[Task description] When you reach the line in the listing below that contains "[X social link] (130, 13)", begin returning lines exactly as written, and stop after the line that contains "Uncategorized (57, 2153)". Return no other lines.

[Start of section]

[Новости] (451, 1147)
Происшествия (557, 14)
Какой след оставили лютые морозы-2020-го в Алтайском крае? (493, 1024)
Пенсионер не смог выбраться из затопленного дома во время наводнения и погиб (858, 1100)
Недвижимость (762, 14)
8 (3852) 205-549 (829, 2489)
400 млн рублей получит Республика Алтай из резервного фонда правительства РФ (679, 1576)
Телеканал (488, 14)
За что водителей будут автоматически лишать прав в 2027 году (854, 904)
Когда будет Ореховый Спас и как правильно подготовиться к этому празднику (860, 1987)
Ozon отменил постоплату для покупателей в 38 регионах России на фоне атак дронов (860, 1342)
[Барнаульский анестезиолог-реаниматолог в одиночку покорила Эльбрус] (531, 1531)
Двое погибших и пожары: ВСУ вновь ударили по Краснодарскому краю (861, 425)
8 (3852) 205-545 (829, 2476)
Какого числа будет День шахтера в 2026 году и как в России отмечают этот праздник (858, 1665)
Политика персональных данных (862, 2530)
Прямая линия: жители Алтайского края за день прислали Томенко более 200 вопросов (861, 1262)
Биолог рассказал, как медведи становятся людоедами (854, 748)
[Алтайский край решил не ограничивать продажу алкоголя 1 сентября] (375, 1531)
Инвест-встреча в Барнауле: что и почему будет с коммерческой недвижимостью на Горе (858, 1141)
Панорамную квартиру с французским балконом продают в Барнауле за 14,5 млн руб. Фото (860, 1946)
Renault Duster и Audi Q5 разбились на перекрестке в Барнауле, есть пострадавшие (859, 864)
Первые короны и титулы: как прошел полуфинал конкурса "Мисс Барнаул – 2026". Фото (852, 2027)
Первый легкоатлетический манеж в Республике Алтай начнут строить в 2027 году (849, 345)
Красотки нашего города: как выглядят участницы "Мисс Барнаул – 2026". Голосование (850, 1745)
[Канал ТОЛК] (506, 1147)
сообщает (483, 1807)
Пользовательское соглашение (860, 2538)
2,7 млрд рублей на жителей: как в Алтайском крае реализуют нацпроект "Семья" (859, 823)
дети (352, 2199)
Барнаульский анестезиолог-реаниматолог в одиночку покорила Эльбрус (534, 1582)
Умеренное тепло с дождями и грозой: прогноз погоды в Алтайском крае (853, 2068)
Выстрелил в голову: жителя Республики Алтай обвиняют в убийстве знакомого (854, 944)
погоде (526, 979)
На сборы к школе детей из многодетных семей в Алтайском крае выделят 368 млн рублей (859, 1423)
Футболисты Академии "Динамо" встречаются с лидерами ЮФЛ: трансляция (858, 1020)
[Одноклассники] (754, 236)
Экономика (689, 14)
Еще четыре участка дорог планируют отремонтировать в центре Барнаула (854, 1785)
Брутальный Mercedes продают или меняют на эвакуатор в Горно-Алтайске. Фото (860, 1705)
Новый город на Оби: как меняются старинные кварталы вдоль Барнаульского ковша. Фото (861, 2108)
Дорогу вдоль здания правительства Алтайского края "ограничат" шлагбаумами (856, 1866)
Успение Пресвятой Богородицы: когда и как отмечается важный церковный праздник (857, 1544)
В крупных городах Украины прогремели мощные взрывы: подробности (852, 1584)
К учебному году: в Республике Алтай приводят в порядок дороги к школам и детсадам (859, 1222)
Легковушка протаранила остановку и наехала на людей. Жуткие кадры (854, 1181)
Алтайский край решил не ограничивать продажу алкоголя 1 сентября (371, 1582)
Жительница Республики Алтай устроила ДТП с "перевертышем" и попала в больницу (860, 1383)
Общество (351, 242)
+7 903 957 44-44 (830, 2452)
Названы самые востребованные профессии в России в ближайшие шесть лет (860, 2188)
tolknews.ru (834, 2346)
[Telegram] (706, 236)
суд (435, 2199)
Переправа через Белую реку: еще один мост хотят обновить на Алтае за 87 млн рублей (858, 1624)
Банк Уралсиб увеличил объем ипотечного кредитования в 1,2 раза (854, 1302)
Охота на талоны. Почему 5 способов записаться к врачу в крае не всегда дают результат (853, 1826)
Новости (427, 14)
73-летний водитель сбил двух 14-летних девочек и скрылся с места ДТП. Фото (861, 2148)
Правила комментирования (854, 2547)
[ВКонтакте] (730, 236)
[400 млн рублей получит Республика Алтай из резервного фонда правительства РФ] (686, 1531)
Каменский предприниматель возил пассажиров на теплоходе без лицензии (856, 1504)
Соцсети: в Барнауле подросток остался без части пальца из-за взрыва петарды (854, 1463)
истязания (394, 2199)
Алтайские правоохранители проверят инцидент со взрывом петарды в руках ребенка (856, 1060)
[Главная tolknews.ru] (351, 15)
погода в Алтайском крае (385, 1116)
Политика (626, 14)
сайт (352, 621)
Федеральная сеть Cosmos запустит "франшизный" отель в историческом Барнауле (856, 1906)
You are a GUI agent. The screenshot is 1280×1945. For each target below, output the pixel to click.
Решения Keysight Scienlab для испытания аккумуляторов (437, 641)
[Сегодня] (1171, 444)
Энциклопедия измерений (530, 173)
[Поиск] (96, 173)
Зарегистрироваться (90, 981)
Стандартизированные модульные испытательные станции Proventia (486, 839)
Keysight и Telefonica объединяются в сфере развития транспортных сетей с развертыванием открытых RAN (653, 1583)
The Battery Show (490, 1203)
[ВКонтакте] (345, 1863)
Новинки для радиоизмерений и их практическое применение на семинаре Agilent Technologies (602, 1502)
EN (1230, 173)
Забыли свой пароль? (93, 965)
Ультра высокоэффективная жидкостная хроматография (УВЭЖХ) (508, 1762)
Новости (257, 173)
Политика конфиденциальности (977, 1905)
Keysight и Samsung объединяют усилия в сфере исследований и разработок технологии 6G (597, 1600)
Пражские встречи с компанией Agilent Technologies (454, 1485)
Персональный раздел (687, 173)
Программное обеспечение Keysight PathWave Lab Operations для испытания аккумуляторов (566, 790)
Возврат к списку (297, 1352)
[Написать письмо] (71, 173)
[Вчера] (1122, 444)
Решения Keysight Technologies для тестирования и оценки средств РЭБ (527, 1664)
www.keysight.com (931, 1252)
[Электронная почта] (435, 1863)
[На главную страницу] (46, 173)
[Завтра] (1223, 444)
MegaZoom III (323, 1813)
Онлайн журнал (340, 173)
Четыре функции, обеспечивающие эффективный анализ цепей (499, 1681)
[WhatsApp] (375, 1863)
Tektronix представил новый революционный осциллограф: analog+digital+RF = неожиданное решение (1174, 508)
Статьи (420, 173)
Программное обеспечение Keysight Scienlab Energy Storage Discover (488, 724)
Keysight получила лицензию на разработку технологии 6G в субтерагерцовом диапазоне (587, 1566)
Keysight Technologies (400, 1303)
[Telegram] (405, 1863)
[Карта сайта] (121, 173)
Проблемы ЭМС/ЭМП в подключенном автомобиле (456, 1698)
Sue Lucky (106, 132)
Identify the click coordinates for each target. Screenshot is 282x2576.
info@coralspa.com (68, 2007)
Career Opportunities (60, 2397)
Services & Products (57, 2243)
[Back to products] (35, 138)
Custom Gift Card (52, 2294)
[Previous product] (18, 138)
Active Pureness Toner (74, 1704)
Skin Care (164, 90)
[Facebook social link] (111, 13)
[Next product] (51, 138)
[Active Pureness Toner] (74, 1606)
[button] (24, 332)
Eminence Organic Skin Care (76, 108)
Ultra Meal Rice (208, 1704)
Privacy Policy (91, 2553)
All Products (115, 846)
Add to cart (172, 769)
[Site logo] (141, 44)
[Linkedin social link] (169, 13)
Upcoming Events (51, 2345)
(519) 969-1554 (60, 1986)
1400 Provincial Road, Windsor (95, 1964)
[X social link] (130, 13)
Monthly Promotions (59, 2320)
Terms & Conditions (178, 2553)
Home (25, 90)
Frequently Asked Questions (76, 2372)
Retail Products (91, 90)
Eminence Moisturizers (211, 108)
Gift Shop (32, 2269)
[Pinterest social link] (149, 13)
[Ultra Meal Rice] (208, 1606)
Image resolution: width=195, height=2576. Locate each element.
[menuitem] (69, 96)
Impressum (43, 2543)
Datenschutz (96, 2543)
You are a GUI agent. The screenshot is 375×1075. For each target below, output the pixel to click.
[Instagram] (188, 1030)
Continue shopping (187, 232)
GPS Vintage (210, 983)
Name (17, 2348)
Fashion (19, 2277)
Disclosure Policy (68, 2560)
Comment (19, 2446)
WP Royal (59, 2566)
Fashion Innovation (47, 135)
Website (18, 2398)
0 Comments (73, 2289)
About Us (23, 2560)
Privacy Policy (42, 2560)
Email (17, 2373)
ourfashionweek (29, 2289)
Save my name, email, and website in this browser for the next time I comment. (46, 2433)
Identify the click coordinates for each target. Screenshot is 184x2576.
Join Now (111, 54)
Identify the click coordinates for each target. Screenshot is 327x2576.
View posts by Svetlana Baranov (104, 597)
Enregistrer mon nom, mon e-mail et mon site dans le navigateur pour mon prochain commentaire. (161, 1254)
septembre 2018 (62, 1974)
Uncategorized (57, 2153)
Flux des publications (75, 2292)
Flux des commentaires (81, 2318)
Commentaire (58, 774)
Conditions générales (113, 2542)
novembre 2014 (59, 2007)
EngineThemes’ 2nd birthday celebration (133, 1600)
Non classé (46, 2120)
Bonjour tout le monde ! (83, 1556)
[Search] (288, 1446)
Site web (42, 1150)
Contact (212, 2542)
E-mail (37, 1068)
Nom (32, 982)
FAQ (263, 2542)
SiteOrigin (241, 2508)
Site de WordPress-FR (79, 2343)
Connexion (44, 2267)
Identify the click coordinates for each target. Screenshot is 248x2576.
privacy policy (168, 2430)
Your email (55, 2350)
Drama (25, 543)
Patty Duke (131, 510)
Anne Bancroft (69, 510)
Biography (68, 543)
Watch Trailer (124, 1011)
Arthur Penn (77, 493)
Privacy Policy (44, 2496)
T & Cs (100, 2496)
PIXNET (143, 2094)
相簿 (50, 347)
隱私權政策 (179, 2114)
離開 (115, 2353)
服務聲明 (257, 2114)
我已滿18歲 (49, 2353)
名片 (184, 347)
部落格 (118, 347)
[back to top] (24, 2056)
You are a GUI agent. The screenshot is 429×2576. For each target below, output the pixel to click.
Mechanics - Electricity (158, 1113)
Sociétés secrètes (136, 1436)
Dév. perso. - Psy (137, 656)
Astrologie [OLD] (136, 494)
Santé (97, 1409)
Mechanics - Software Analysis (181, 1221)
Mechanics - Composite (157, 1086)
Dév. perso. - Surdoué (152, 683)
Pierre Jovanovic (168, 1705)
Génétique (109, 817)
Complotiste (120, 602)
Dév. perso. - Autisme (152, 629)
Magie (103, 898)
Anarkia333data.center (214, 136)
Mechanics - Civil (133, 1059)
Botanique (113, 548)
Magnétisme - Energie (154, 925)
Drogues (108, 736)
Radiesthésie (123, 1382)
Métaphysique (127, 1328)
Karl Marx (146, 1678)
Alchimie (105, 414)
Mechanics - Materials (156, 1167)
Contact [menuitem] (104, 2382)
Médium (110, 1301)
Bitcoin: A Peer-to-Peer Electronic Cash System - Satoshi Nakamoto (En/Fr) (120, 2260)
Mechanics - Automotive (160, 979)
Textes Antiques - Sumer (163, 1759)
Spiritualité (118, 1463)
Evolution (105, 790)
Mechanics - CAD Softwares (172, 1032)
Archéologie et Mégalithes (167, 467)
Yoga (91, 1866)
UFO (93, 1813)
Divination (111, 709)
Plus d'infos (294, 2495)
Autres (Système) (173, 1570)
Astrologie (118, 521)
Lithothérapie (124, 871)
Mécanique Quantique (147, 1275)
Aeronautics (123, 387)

[End of section]

[Answer to this problem]
[X social link] (130, 13)
Monthly Promotions (59, 2320)
Terms & Conditions (178, 2553)
Home (25, 90)
Frequently Asked Questions (76, 2372)
Retail Products (91, 90)
Eminence Moisturizers (211, 108)
Gift Shop (32, 2269)
[Pinterest social link] (149, 13)
[Ultra Meal Rice] (208, 1606)
Image resolution: width=195, height=2576. Locate each element.
[menuitem] (69, 96)
Impressum (43, 2543)
Datenschutz (96, 2543)
You are a GUI agent. The screenshot is 375×1075. For each target below, output the pixel to click.
[Instagram] (188, 1030)
Continue shopping (187, 232)
GPS Vintage (210, 983)
Name (17, 2348)
Fashion (19, 2277)
Disclosure Policy (68, 2560)
Comment (19, 2446)
WP Royal (59, 2566)
Fashion Innovation (47, 135)
Website (18, 2398)
0 Comments (73, 2289)
About Us (23, 2560)
Privacy Policy (42, 2560)
Email (17, 2373)
ourfashionweek (29, 2289)
Save my name, email, and website in this browser for the next time I comment. (46, 2433)
Identify the click coordinates for each target. Screenshot is 184x2576.
Join Now (111, 54)
Identify the click coordinates for each target. Screenshot is 327x2576.
View posts by Svetlana Baranov (104, 597)
Enregistrer mon nom, mon e-mail et mon site dans le navigateur pour mon prochain commentaire. (161, 1254)
septembre 2018 (62, 1974)
Uncategorized (57, 2153)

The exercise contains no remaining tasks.